Year 1 Flashcards
What are the four scales of measurement?
Nominal, ordinal, interval, ratio
What distinguishes ordinal and interval?
Ordinal has a natural ordering to the data
What distinguishes interval and ratio?
Interval does not have an absolute zero point but ratio data does
What are the 4 movements of a distribution?
- Central tendency
- Dispersion
- Skewness
- Kurtosis
Negative skew?
Mode > mean
Positive skew?
Mode < mean
platykurtic, mesokurtic, leptokurtic?
Platykurtic (k<3)
Mesokurtic (k~3)
Leptokurtic (k>3)
Parametric data analysis requirements?
- continuous data
- n>30
- normally distributed
Non-parametric data analysis requirements?
- not continuous
- n<30
- non-normal
What process allows us to begin conducting arithmetic on parametric data?
Normalisation or standardisation
What happens to the mean and SD after you carry out normalisation on a distribution?
Mean = 0 SD = 1
What way is a null hypothesis always phrased?
Negatively
who decides the level of significance associated with hypothesis testing?

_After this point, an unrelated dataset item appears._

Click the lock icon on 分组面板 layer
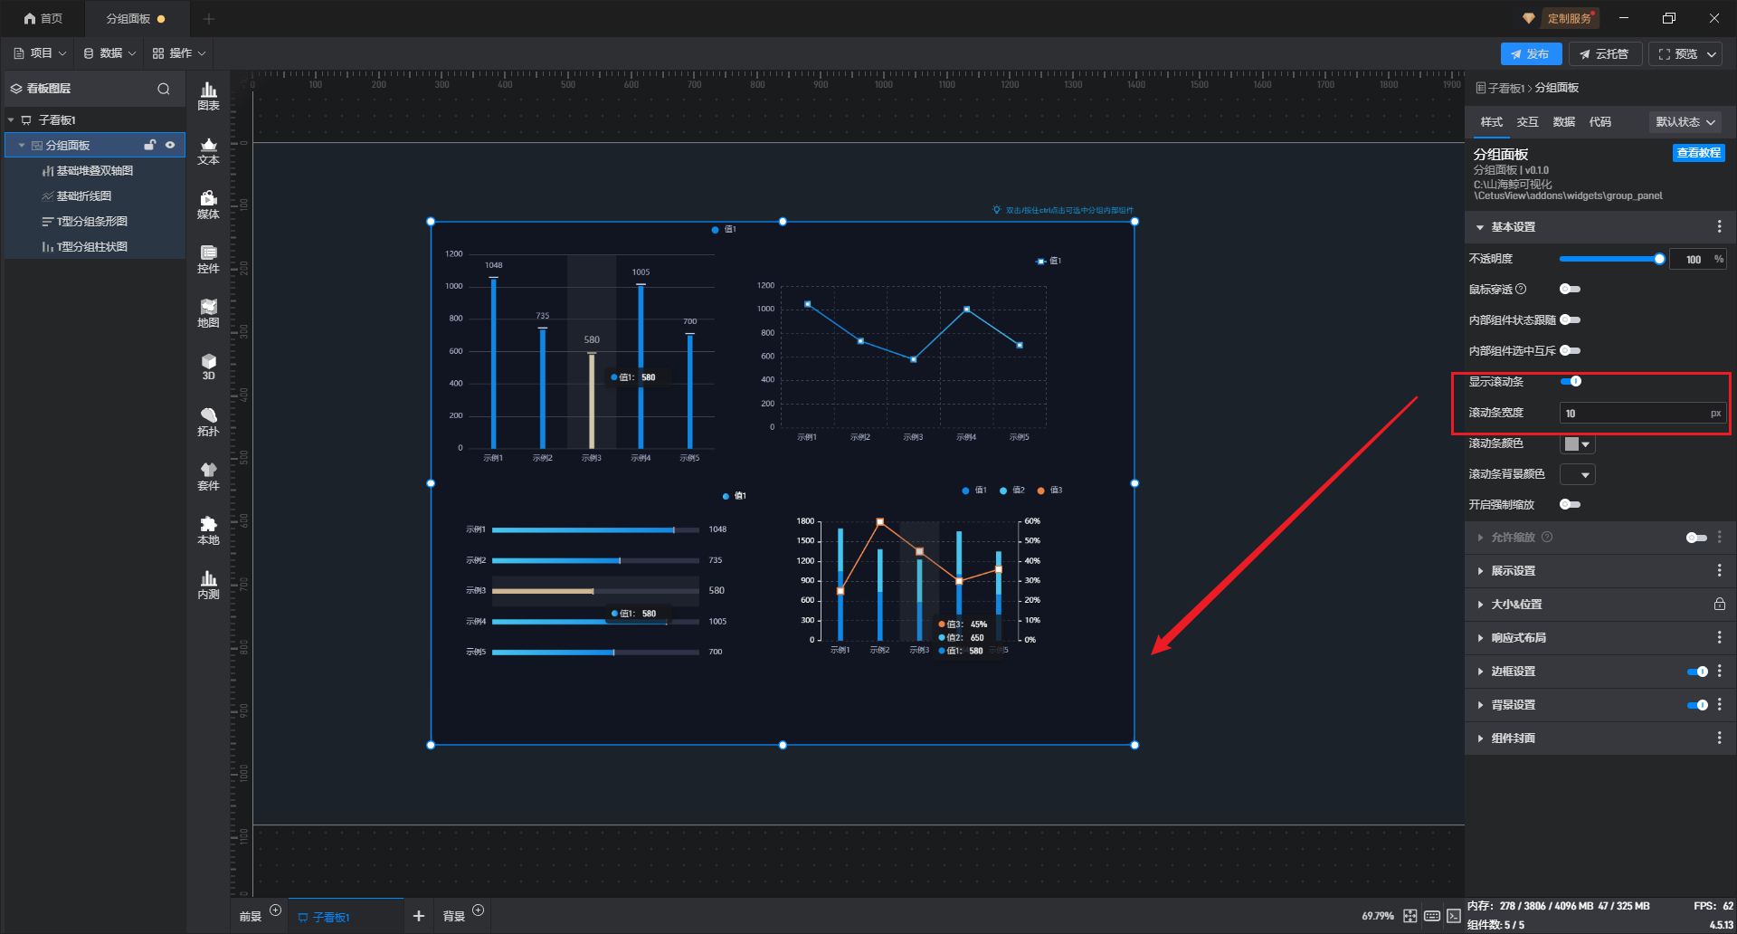This screenshot has height=934, width=1737. [150, 145]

user based on opinion and consideration of distribution characteristics
When is something classed as not statistically significant?
If the significance value falls outside the significance confidence threshold.

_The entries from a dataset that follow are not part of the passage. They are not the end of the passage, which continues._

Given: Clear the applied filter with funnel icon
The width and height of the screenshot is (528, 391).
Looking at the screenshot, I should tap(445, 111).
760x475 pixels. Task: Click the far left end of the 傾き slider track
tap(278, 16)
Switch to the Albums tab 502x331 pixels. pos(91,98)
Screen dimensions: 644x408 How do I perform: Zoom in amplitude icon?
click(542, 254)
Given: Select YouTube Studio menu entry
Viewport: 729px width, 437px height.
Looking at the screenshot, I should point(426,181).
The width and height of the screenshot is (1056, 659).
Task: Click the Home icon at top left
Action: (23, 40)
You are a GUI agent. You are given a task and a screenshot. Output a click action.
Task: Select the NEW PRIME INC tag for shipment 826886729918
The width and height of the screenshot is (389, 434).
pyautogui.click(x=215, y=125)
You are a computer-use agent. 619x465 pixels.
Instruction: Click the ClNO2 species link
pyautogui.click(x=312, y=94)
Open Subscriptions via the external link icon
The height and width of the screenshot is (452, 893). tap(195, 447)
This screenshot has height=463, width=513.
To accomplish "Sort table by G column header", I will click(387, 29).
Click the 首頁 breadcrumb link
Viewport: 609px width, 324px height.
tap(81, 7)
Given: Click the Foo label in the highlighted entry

What are the 2 ways of determining whether a distribution is normally distributed?
Q-Q plot
K-S test
How does a q-q plot work?
Points should lie as closely along the line (representing a normal distribution) and be evenly distributed either side.
How does a K-S test work?
Hypothesis testing - if the value returned lies outside the significance threshold then there is NOT a statistically significant difference between a normal distribution and the investigated normal distribution i.e. it is normally distributed
What are inferential statistics?
Tests of difference between either samples and populations
What are the 3 parametric inferential statistics?
On-sample t-test = sample and population
Two-sample t-test = sample and sample
ANOVA = 2+ samples
What are relational statistics?
Testing for a relationship between variables i.e. correlation.
What is the parametric relational statistic test?
Pearson’s correlation coefficient
What are the 4 non-parametric statistical tests?
one-way chi = sample and population
two-way chi = 2+ sample
MWU = comparison of sample means
Kruskal Wallis = ANOVA
What is the non-parametric relational statistic test?
Spearman’s Rank
What is the ‘least squares criterion’?
the principle that the total difference between the points and the regression line is as small and identical either side.
What is the f-ratio?
the ratio of explained variance to unexplained variance
What is the coefficient of explanation for linear regression?
R squared
What are two sources of regression error?
Standard error = error associated with how difficult it is to represent data that is naturally very tricky
sampling error = concerned with the regression line characteristics being incorrect or poor at representing data
What is homoscedascity?
When residuals from the regression line are consistently spaced either side of the regression line.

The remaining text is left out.